The live oak is a memorable symbol of the American South. With its massive trunk and vastly spreading limbs, this long-lived oak is at home in the South, ranging from the Carolinas to Texas.
Live oak is a long-lived, massive, evergreen Southern shade tree. It reaches 40 to 80 feet tall and 60 to 100 feet wide. Its horizontal branches form a broad, rounded canopy. The strong, dense wood of this magnificent tree once made it the choice for many a ship's hull, ("Old Ironsides," had its hull made of Georgia live oak) though today the live oak finds a cherished place as a Southern street and shade tree.
It ranks as the heaviest native hardwood, weighing 55 pounds per cubic foot when air dry. This weight (density of mass) makes the live oak the premier fuel wood.
You can distinguish a Live Oak from other oaks because they do not drop their leaves in winter. Instead, they shed leaves in early spring just as new growth is emerging.
A mature oak tree can draw up to 50 or more gallons of water per day. Trees take up water through their root system. Some of the water evaporates from the leaves in a process called transpiration.
Live Oaks can get Oak Wilt by way of root transmission from another Live Oak, or from the sap feeding, Nitidulide beetle. This insect would first have to have fed from a tree with an infected fungal mat. A fungal spore can stick to its body, then be carried to the next tree that the insect feeds upon. Red Oaks are the most common tree to produce this infected fungal mat.
Oak wilt is easy to prevent and difficult to treat. Because the disease travels through the interconnected roots of live oaks at 100 feet per year once the infection is in a neighborhood, you must trench a break in the roots around the infected trees (plus 100 feet). Trenching is disruptive, expensive, and difficult in an urban neighborhood.
Individual trees can be protected with the chemical Alamo injected by a trained applicator but it is also expensive (approximately $30 per inch of diameter). It protects the tree from infection but does not stop the spread of the disease or cure the infected tree.
It's best to avoid pruning live oaks from February through June when the
Nitidulide beetle is active.
Prevent the diseases spread by painting all wounds on live oaks and red oaks. Keep a spray can of pruning paint in your garage to immediately paint any wound on your trees. Every minute you wait after the wound occurs increases the chance of infection. The first two days are most critical. Pruning, weed-eater and machinery cuts on the trunk and exposed roots are especially susceptible to infection.
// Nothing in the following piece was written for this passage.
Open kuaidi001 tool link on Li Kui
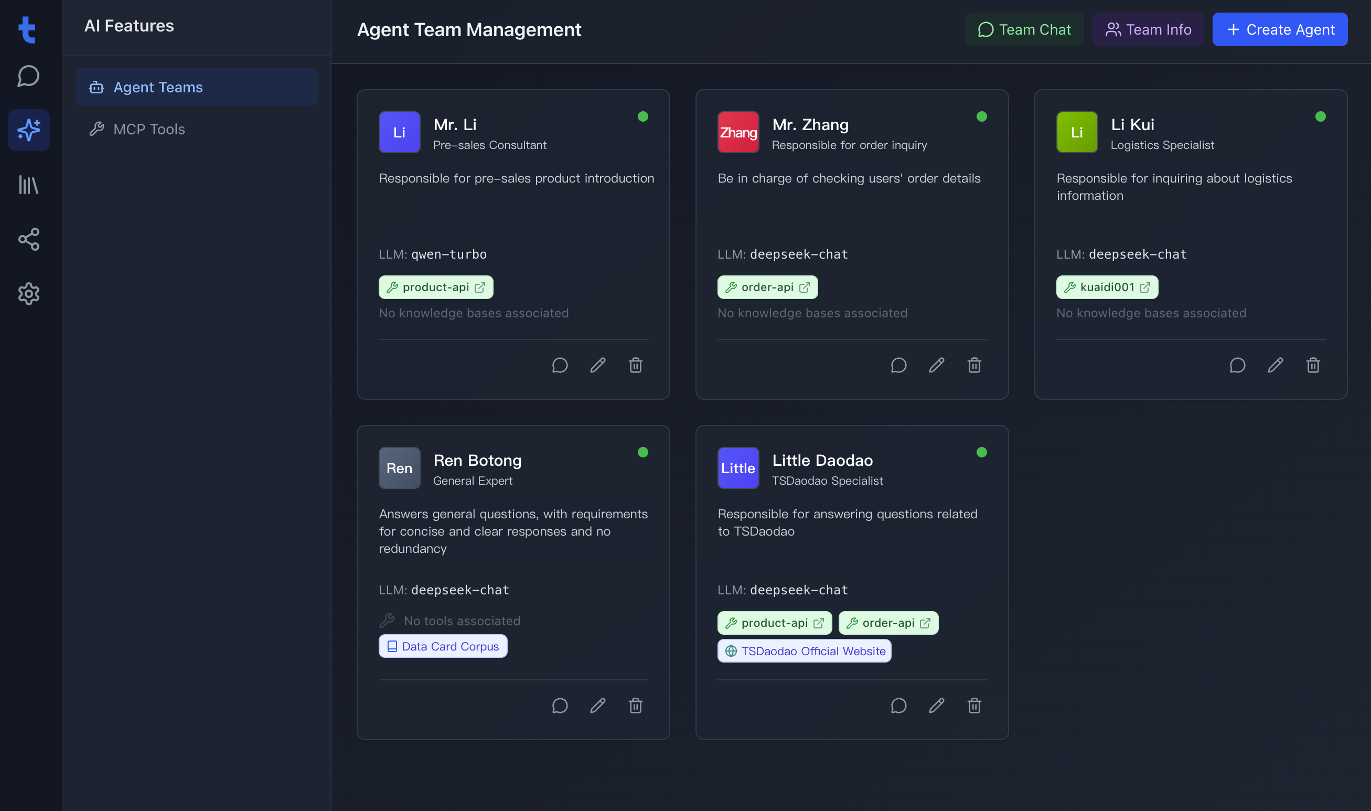The height and width of the screenshot is (811, 1371). (1107, 287)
There are no windows of safety for not using pruning paint because of cold weather or hot weather. Central Texas weather is too unpredictable and changeable--paint every wound all year long.
Firewood from red oaks can also rarely be a source of the oak wilt infection. Protect your neighborhood by managing firewood to avoid infection. It is not necessary to reduce the use of the fireplace in order to stop the spread of oak wilt. Smoke from infected wood burning is NOT a threat! The fungus is destroyed by heat and will not even survive in dry firewood. If you utilize red oak firewood, try to purchase wood from trees that have not been infected or killed from oak wilt. Only wood that has been cured for an entire summer should be stored in the vicinity of uninfected red or live oaks. If you bought oak firewood for the winter and are unsure of its age or origins, use it up before spring.
To figure the approximate age of a tree, measure its girth four feet from the ground, convert that measurement to inches and divide by 1.5. An oak will add an average of 1.5 inches to its girth each year, although the older ones grow at a considerably lesser rate.